Effects of post-ethanol administration of NMDA and non-NMDA receptor antagonists on the development of ethanol tolerance in C57B1 mice.

Abstract

The effect of post-ethanol administration of NMDA and non-NMDA receptor antagonists on the development of environment-dependent ethanol tolerance was studied in C57B1 mice. Ethanol tolerance was produced by daily injections of ethanol (3.5 g/kg, IP) in the same experimental environment and measured as ethanol-produced "sleep-time" during 5 consecutive days. The non-competitive NMDA receptor antagonist, dizocilpine (MK-801; 0.1 mg/kg, IP), and the competitive NMDA receptor antagonist, CGP 39551 (5 mg/kg, IP), both given 120 min after the administration of ethanol, inhibited the development of tolerance to the hypnotic actions of ethanol.

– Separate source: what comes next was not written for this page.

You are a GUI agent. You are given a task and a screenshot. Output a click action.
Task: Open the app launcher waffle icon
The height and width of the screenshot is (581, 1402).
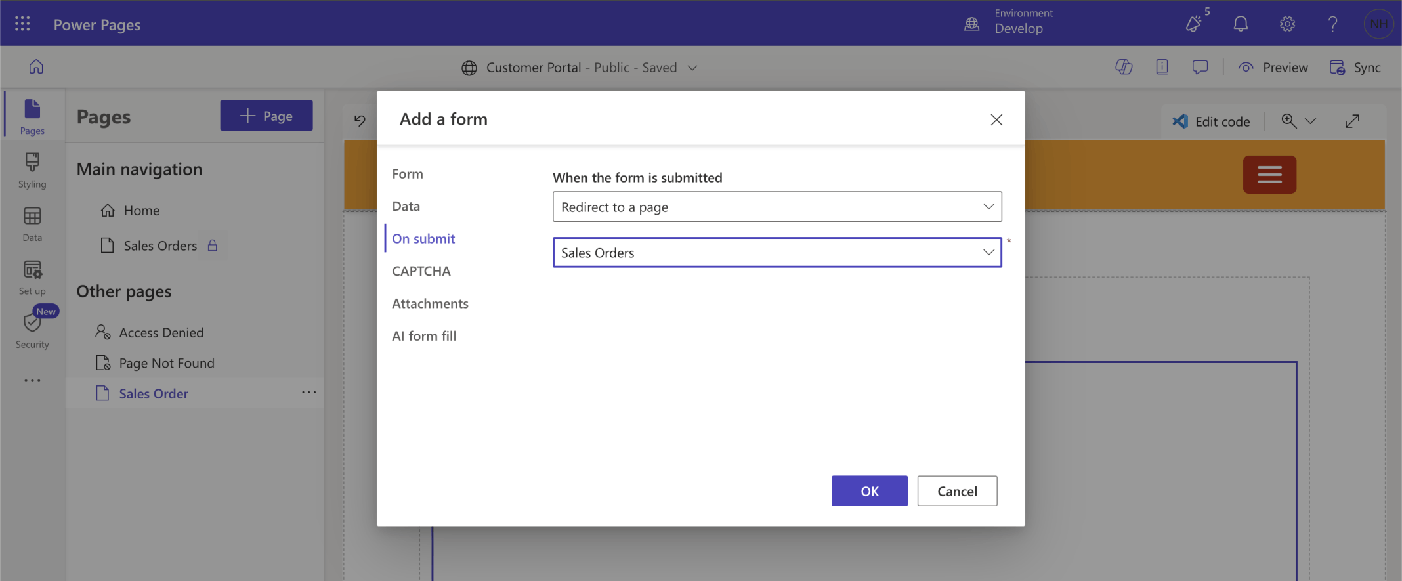click(x=22, y=24)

In contrast, the development of ethanol tolerance was not altered by administration of the specific AMPA/KA receptor blocking agents, NBQX (10 mg/kg, IP), and LY326325 (2.5 mg/kg, IP), respectively. Modulation of NMDA receptor activity by drugs like NMDA, d-cycloserine, and milacemide, which are known to enhance learning and memory in rodents, had no significant effect on the development of ethanol tolerance. Our present data confirm and extend previous findings which indicate that NMDA, but not non-NMDA, glutamate receptors may play an important role in the neuroadaptive processes associated with the development of ethanol tolerance.